*What this task involves*
Copy only the lines from the one containing "Given: Click the АДВАНС Докс logo" through the final line of the records below, exactly as written, with no pictures.

*Given data*
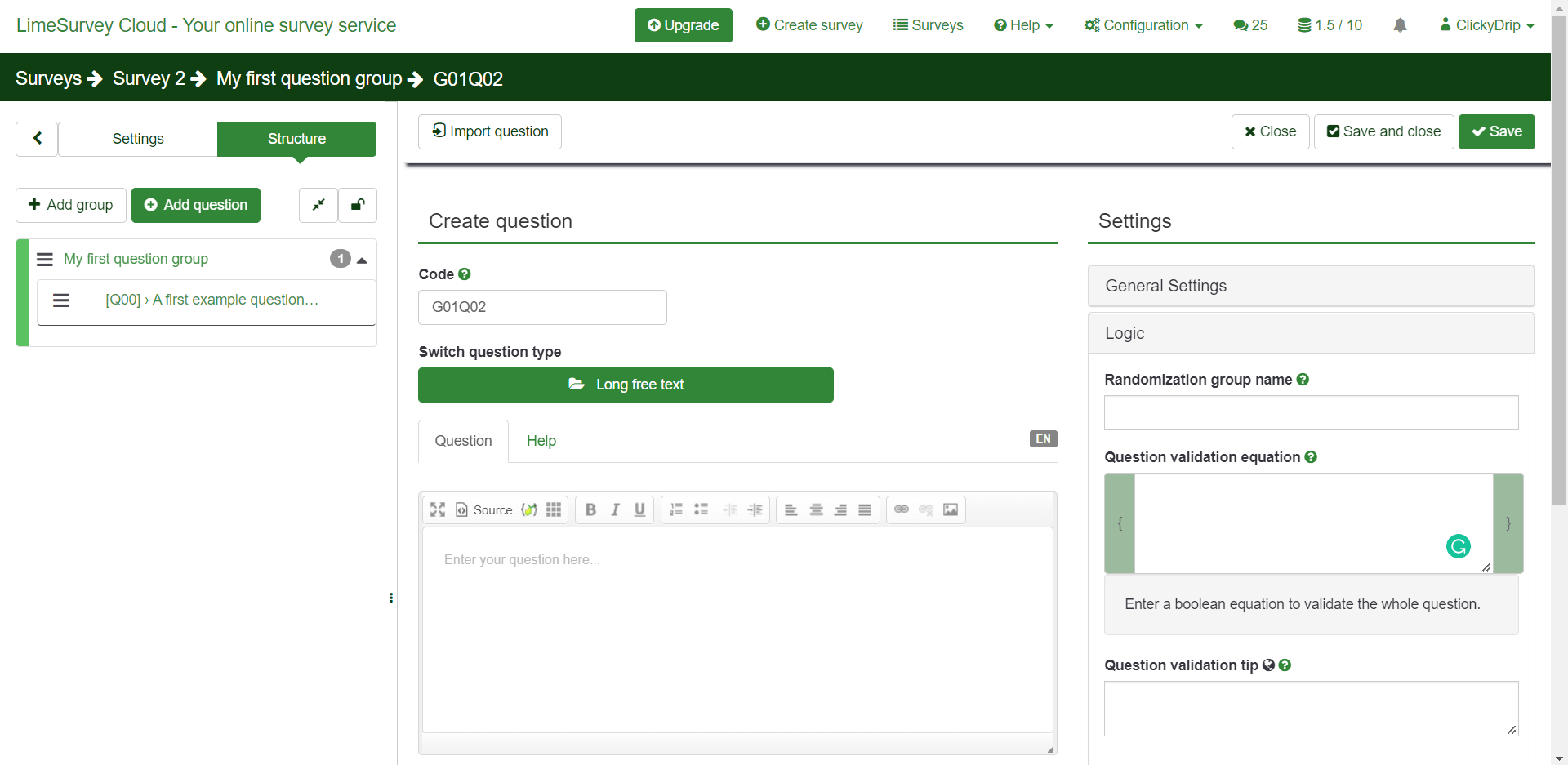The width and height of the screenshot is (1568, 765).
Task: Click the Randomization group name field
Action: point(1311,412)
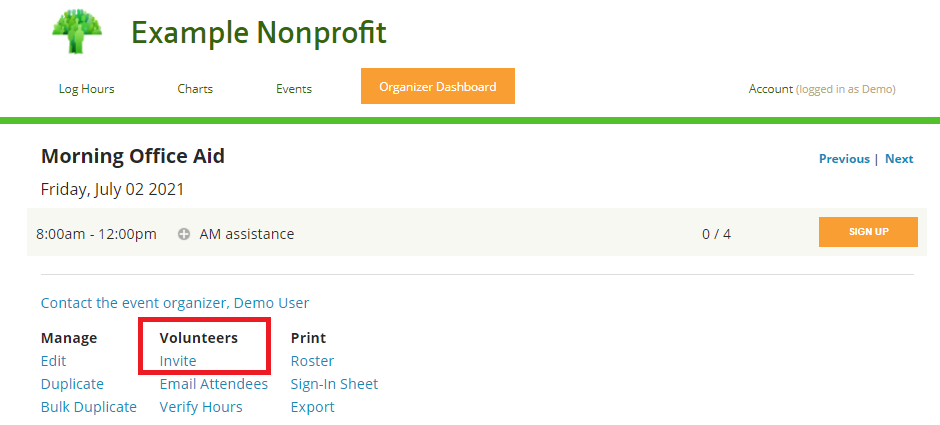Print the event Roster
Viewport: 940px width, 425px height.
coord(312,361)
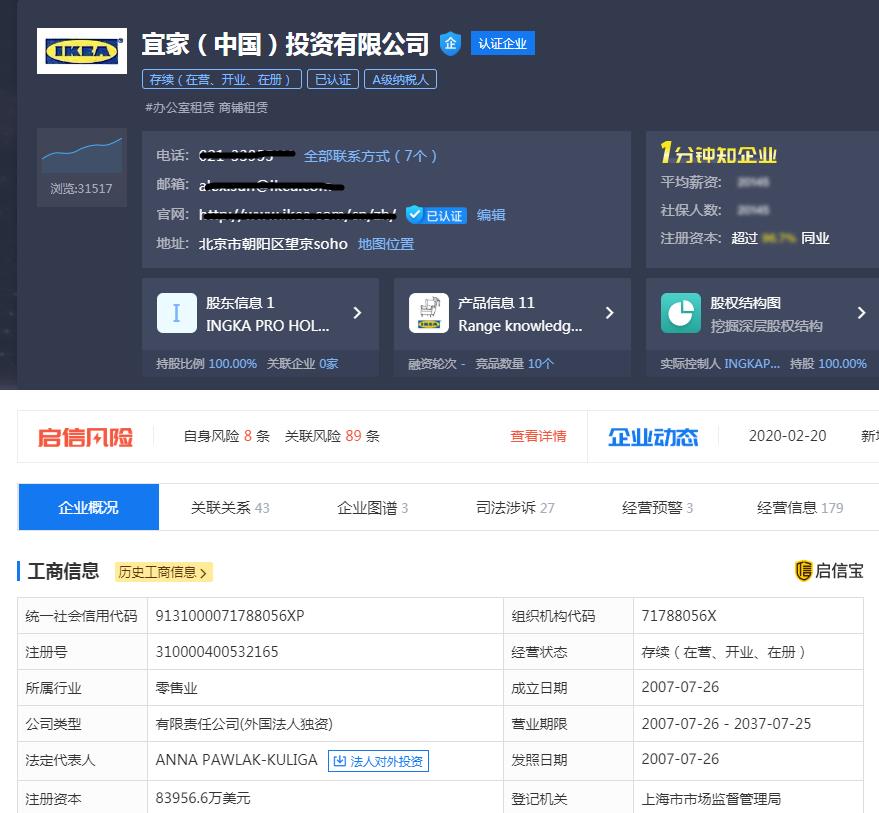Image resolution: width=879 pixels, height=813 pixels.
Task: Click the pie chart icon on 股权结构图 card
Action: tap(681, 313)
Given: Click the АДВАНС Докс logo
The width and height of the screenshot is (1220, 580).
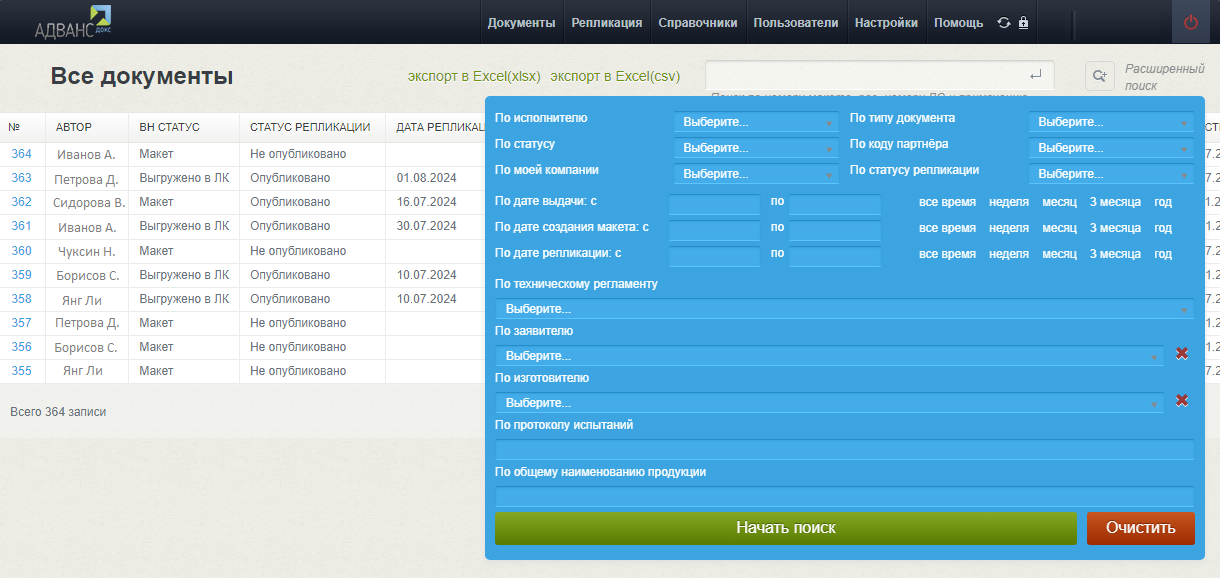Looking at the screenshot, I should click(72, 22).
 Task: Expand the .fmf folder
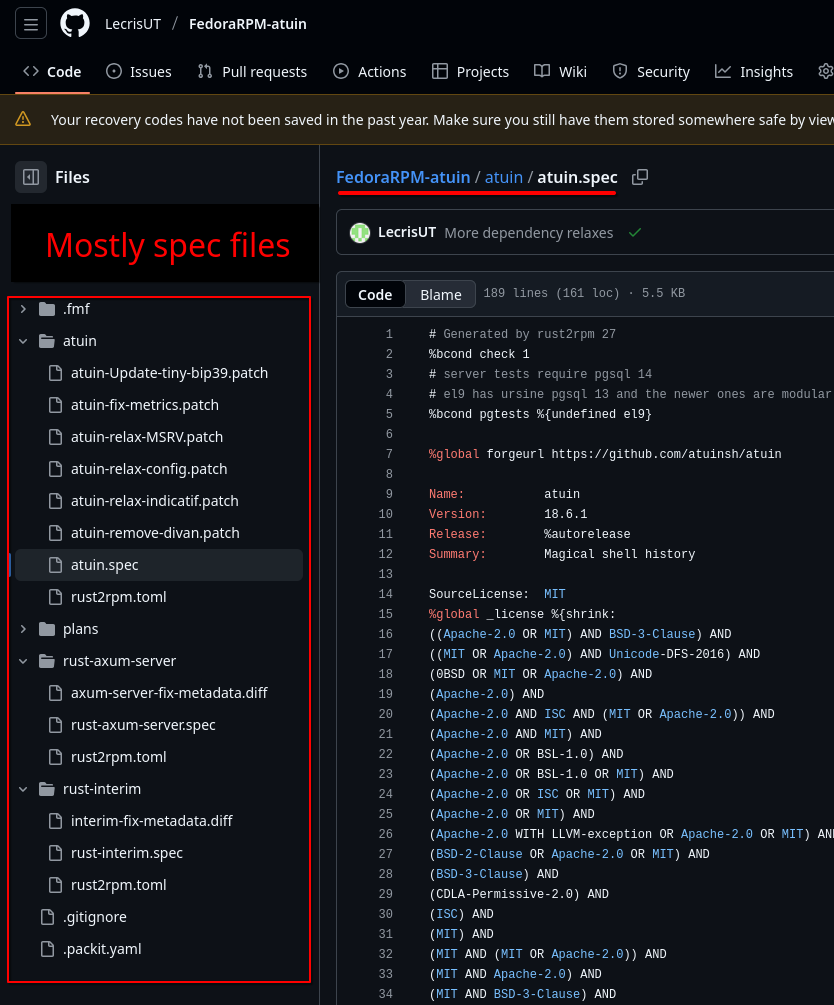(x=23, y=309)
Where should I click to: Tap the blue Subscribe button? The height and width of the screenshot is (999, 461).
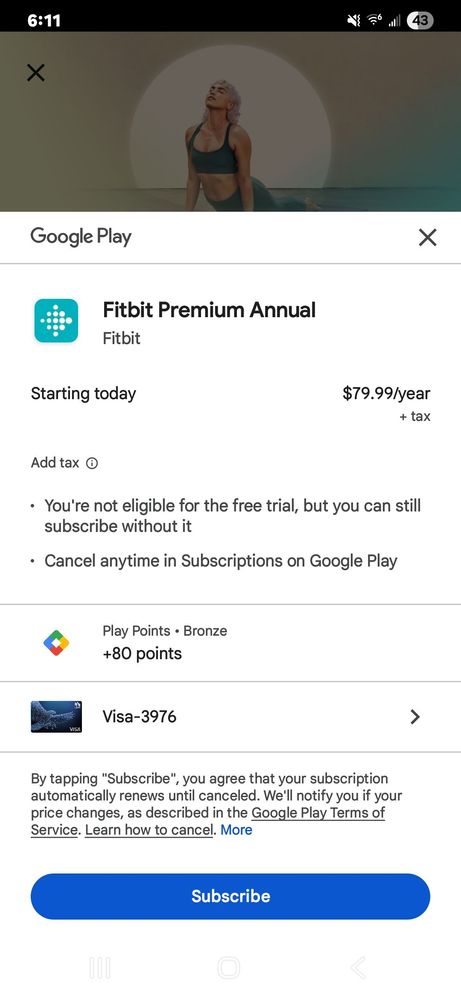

*Result of the task*
Given: Click the АДВАНС Докс logo
The width and height of the screenshot is (1220, 580).
Looking at the screenshot, I should click(72, 22).
 Task: Expand the .fmf folder
(x=23, y=309)
Where should I click to: Tap the blue Subscribe button? The height and width of the screenshot is (999, 461).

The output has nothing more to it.